• **Problem to solve**: Copy out the entries that follow exactly, leaving out the pictures.

——————————

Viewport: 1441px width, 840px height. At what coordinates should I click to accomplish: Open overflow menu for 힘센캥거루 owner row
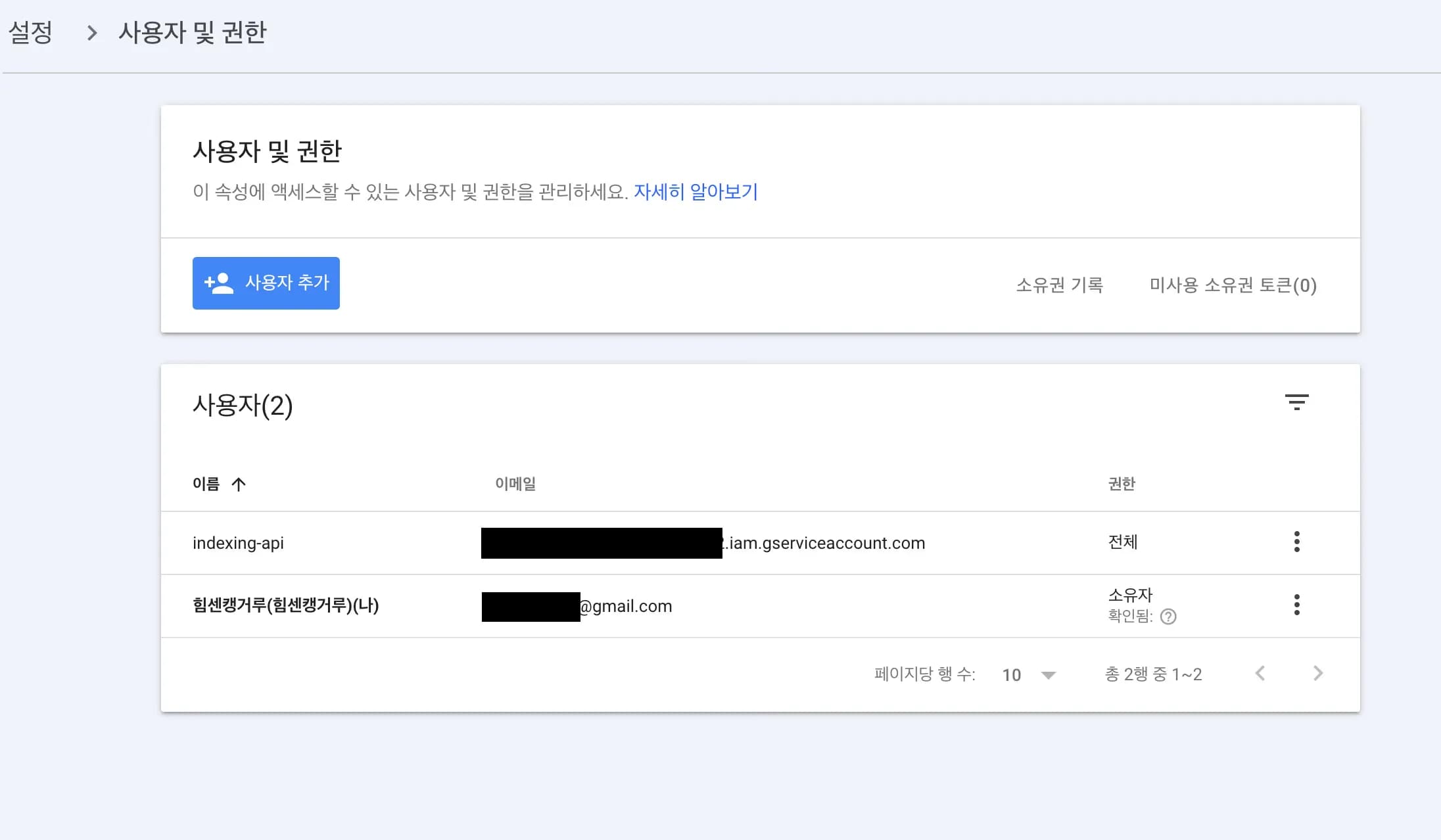point(1296,605)
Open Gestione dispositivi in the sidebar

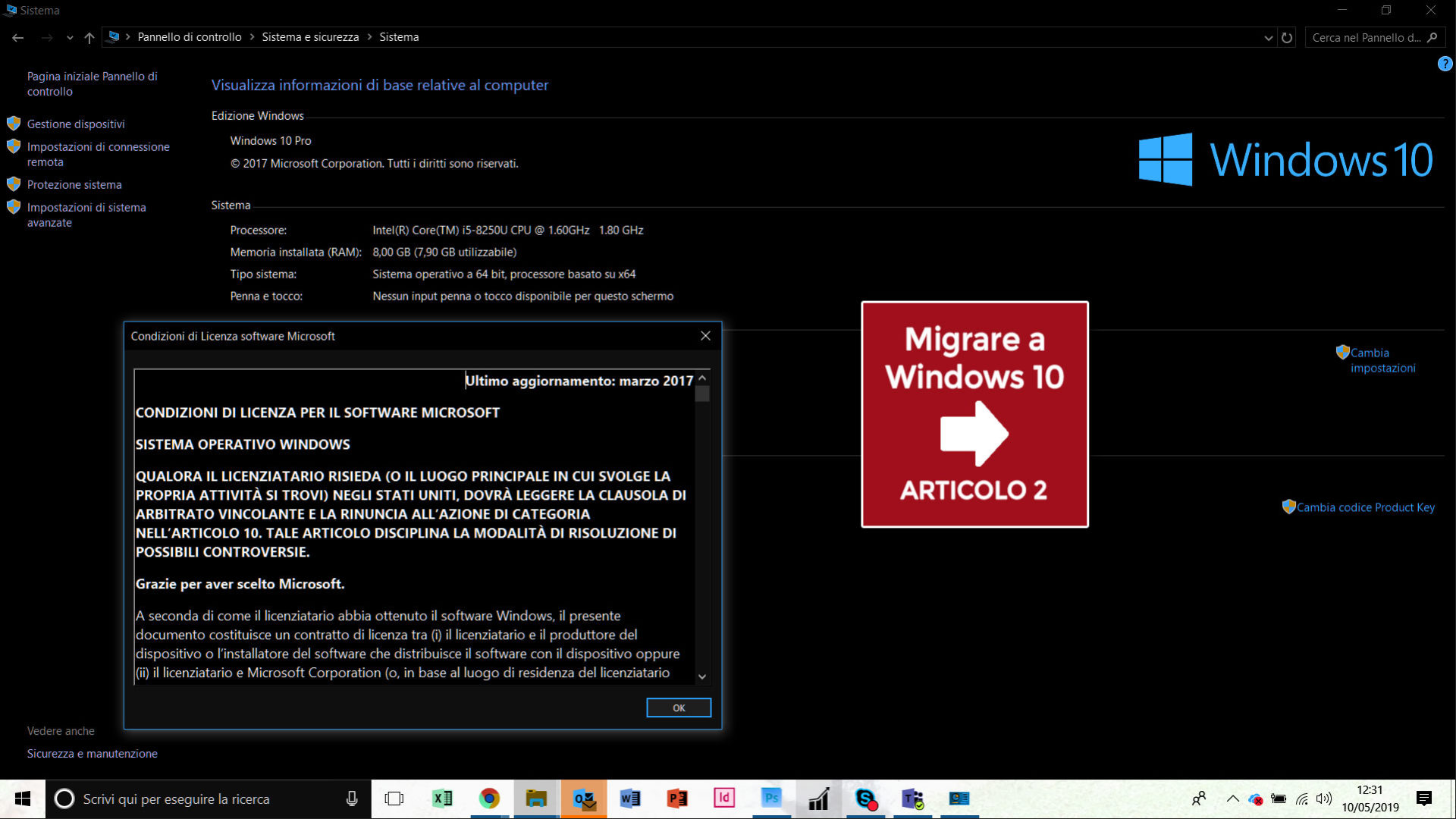tap(76, 124)
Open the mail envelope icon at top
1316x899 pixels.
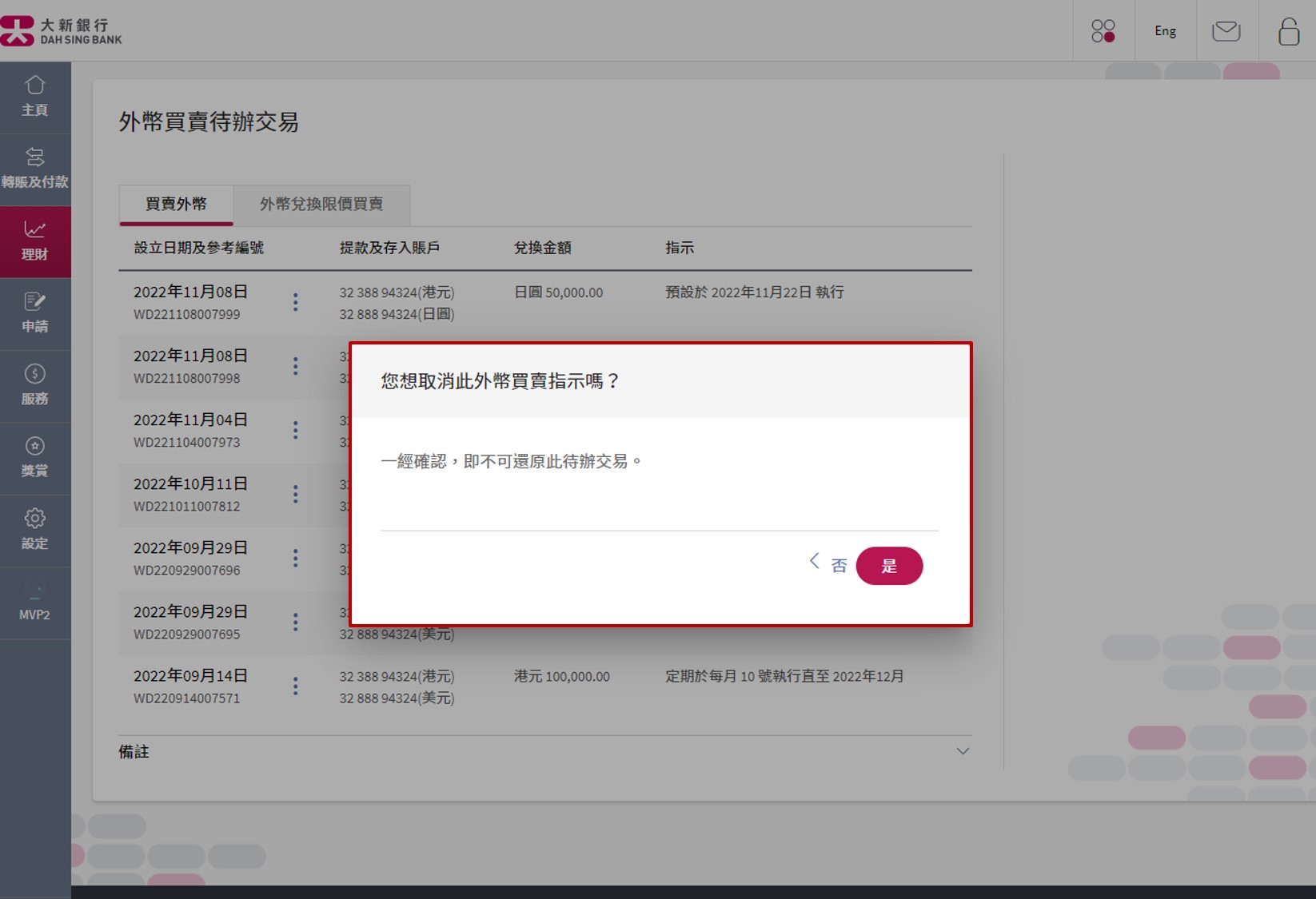pyautogui.click(x=1226, y=30)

——————————

• **Solution for this exercise**:
Viewport: 1441px width, 840px height. At what coordinates should I click to accomplish: Open overflow menu for 힘센캥거루 owner row
point(1296,605)
Open Gestione dispositivi in the sidebar

tap(76, 124)
Open the mail envelope icon at top
1316x899 pixels.
pyautogui.click(x=1226, y=30)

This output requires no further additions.